═══ Data extracts ═══

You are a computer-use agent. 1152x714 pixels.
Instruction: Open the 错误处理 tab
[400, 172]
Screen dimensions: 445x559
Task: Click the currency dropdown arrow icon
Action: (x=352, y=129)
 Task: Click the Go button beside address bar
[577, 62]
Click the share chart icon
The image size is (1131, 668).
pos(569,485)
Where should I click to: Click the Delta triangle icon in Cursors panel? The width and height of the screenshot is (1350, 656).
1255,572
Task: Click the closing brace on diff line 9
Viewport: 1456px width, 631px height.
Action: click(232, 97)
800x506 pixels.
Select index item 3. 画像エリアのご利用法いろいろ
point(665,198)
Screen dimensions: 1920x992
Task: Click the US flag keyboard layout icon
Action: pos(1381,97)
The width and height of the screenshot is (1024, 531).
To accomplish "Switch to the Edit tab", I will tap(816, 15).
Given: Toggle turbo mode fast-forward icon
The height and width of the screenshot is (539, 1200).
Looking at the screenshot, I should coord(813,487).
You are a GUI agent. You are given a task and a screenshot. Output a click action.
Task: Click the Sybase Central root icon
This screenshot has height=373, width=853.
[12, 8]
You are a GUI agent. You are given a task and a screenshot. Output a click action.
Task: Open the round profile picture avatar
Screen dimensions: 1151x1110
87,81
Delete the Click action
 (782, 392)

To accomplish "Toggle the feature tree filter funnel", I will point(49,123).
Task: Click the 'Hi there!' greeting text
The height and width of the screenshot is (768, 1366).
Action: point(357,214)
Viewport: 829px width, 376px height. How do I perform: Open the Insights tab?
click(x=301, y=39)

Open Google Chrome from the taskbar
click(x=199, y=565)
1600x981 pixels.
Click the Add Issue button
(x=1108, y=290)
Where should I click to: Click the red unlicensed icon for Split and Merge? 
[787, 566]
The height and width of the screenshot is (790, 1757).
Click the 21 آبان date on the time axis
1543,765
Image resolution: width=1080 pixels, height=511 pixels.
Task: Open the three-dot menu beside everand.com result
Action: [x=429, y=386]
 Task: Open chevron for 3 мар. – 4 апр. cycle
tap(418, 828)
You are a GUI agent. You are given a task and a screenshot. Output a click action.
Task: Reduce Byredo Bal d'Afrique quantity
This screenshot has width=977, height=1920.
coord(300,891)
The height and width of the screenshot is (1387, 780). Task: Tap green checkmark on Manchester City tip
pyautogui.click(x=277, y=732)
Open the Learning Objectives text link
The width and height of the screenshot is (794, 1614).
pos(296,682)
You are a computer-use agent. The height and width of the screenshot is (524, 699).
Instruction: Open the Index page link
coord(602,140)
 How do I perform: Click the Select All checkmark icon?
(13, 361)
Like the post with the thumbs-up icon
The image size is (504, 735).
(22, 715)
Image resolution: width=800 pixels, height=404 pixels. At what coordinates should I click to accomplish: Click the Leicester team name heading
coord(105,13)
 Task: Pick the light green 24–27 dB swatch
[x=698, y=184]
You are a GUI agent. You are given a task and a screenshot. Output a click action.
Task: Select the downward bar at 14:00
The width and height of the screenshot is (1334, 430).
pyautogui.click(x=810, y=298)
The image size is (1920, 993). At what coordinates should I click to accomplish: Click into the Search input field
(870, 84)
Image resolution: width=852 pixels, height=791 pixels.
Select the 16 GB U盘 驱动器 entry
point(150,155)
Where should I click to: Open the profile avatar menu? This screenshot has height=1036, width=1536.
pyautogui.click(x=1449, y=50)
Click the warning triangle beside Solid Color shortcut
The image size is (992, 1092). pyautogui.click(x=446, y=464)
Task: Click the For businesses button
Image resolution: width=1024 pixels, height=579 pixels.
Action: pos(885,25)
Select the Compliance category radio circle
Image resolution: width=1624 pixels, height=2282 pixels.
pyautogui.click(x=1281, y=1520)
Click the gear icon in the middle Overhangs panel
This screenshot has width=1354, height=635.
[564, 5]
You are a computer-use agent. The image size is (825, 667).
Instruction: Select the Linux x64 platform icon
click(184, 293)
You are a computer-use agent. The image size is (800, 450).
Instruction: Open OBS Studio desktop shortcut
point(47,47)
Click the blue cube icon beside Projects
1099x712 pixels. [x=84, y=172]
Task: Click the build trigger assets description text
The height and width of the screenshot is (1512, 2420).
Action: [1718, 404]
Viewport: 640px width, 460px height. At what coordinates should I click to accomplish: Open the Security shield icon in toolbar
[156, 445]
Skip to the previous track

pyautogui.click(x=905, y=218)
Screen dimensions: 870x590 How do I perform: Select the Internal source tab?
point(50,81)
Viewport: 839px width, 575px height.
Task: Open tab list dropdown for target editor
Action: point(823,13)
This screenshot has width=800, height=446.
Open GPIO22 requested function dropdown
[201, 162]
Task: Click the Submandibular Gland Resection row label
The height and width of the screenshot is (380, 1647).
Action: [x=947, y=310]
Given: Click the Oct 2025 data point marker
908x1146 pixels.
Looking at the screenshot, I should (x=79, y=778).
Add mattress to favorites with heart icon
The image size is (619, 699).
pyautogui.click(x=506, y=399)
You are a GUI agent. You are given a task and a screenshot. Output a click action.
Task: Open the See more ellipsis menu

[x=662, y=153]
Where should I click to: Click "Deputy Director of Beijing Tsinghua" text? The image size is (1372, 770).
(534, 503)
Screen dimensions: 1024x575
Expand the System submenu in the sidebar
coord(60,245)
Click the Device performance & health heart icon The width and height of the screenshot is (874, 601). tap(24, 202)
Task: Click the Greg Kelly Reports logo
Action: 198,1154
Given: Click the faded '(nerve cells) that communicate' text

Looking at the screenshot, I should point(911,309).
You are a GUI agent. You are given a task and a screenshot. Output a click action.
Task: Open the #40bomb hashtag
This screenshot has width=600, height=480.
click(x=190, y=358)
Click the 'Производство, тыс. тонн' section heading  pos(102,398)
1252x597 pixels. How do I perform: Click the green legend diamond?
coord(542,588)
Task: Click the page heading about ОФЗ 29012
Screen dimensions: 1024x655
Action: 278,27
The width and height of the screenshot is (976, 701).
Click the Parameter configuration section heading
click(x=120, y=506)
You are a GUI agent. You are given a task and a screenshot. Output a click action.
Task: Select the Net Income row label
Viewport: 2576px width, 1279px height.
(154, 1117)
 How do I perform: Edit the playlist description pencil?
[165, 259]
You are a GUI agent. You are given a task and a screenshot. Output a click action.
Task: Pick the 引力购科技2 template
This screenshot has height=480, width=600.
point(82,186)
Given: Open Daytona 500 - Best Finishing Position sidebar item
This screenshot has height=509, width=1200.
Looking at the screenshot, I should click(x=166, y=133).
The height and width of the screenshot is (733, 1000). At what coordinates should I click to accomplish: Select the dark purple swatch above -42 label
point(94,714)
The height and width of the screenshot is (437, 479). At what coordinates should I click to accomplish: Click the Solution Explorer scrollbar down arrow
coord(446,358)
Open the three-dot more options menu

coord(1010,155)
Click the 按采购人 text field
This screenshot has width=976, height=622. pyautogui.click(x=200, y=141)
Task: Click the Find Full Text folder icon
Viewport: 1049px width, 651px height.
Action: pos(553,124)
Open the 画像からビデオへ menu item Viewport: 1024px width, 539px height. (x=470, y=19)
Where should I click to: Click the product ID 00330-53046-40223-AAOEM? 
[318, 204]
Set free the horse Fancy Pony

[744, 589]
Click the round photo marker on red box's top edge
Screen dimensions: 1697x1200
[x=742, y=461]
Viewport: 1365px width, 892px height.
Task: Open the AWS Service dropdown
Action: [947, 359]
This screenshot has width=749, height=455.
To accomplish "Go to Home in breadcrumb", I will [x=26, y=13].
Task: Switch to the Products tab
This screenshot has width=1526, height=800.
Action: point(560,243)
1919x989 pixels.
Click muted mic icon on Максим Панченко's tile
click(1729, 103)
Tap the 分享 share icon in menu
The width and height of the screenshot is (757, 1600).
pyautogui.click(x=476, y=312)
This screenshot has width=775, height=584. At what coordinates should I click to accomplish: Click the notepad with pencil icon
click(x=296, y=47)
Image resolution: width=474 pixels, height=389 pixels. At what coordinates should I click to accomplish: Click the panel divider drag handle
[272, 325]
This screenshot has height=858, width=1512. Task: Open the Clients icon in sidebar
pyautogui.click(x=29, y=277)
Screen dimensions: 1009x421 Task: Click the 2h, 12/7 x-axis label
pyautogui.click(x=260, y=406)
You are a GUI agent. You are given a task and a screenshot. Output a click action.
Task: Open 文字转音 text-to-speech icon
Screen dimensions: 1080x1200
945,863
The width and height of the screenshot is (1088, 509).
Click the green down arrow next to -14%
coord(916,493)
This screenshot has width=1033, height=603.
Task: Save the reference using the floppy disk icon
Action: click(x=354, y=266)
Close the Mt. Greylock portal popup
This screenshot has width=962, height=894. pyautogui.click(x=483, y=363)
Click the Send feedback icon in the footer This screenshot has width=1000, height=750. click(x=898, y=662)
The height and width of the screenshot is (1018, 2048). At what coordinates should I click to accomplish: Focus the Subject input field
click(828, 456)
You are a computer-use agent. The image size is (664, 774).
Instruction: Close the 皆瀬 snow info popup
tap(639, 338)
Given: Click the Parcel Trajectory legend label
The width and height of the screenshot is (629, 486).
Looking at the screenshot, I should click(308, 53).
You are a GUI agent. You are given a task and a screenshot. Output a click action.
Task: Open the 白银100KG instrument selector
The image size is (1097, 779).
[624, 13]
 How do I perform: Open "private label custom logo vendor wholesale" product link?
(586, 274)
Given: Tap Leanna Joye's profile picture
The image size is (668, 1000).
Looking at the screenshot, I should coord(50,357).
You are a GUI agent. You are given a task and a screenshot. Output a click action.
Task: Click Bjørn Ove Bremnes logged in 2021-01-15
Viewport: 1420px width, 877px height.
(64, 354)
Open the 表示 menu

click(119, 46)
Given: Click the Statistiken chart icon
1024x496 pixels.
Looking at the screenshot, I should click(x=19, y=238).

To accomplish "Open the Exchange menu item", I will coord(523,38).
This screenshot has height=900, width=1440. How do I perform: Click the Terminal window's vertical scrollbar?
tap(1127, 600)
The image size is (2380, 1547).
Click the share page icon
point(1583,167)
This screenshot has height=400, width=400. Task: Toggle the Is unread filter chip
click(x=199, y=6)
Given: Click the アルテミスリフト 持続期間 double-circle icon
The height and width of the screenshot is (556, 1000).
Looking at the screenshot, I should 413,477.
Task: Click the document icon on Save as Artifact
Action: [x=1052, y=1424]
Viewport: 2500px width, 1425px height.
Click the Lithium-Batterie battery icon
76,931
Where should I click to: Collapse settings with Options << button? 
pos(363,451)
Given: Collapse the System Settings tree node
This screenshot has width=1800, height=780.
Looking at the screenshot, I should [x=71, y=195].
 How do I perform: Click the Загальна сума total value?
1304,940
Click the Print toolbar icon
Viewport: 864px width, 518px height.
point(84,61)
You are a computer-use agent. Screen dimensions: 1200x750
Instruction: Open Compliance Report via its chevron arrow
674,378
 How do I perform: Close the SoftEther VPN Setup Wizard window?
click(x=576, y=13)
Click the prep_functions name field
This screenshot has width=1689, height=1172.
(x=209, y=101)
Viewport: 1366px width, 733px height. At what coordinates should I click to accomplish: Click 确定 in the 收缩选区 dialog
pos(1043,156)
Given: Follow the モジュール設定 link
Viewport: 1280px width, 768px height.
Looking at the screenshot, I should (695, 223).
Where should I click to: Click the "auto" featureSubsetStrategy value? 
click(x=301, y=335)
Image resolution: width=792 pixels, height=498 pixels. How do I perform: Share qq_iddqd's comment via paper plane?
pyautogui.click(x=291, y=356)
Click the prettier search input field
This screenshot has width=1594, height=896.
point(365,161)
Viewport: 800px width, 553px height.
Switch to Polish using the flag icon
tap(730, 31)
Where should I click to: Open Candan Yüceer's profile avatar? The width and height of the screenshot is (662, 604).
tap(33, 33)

═══

--- Work request ---
Check each line of the records above, and copy those that hold the word "round".

--- Your response ---
Task: Open the round profile picture avatar
Click the round photo marker on red box's top edge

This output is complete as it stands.